Casos como el del Juez Tirado -y lo llamo así porque la niña Mari Luz no es parte en ese proceso, ya que el juez no la mató- o el del supuesto violador de Sevilla que no ingresa en prisión-supuesto porque no hay sentencia firme y el Tribunal Supremo ha aceptado un recurso del condenado- no son un fallo de la Justicia.
El primero es, en todo caso, un fallo de un juez -porque el sistema judicial no permite que los jueces ignoren las órdenes de ingreso en prisión- y un fallo de la legislación -si consideramos que esa omisión debería estar más castigada.
Da igual que esa omisión origine un asesinato, da igual que esa omisión origine un hurto o que no origine nada, porque la persona que debería estar en prisión está tranquilamente en su casa sin meterse con nadie.La falta que cometió el juez es la misma en cualquiera de los tres casos, aunque las consecuencias sean diametralmente opuestas.
Se pueden pedir agravantes, se pueden alegar eximentes, pero no se pueden pedir leyes distintas en cada momento. Eso se llama arbitrariedad legal.
Y, si justificamos la arbitrariedad legal cuando nos beneficia -o incluso cuando befneficia al conjunto de la sociedad- ¿como podremos oponernos a ella cuando nos perjudique -o, ya puestos, cuando perjudique al conjunto de la sociedad-?
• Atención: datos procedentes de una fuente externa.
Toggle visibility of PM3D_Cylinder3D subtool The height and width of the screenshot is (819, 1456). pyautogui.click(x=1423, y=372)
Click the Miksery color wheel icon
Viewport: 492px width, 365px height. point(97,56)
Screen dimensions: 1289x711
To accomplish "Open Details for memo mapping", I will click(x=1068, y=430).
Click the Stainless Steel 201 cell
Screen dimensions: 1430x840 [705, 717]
Si estamos dispuestos a aceptar como válidas las comparaciones mediáticas del caso de Tirado -al que condenan a 1.500 euros de multa- con el de ese otro juez, condenado a seis meses de inhabilitación por negar la adopción a una pareja de lesbianas, simplemente diciendo que no es justo que se casigue menos a alguien que origina una muerte , estaremos ignorando el hecho de que Tirado cometió una omisión de responsabilidad y el otro magistrado un delito de prevaricación -dictar una sentencia injusta a sabiendas deque era injusta-. Si estamos dispuestos a omitir esa diferencia, entonces estemos preparados para que todo agravante, eximente o atenuante desaparezca de nuestro código penal y una muerte por imprudencia sea castigada igual que el peor de los genocidios masivos -o a la inversa-.
El segundo ejemplo -el sevillano- es simplemente el normal devenir de la justicia que tiene que seguir unos procesos y unas garantías.
¿O acaso la madre de esa joven sevillana violada ,que reclama insistentemente el ingreso en prisión del supuesto violador de su hija, arguyendo que ya le ha condenado un tribunal, aceptaría con la misma incondicional adhesión una sentencia que hubiera fallado que el acusado era inocente?
¿Lo que quiere esa madre -para obtener su venganza y la tranquilidad, ficticia, por cierto, de la víctima- es que alguien esté en la cárcel por la violación de su hija, aunque el máximo organo judicial de este país albergue las dudas suficientessobre su culpabilidad como para aceptar un recurso que podía haber rechazado, o quiere que esté en la cárcel el verdadero violador de su hija?
Creo que lo que nos pide el Poder Judicial a nosostros, sus empleadores ,es que aceptemos la ley o que la cambiemos, pero que no pretendamos que esta se modifique con cada caso y que se llene de excepciones en uno u otro sentido, que la convertirían en algo vacío y sin sentido.
Lo que se nos demanda es que, si hablamos de leyes y de Justicia, usemos la razón y no la víscera. Que no pongamos constantemente en duda principios legales universales, como el habeas Corpus, la presunción de inocencia o el derecho a recurso, solamente porque queramos ver en la cárcel a alguien que creemos que lo merece porque hemos leído o visto en alguna parte que lo merece.
Si es eso lo que demandan, por mi vale. Si es impunidad -o inmunidad- para hacer lo que les venga en gana. Entonces creo que me va a tocar el papel de patrono desalmado ante la huelga de los jueces.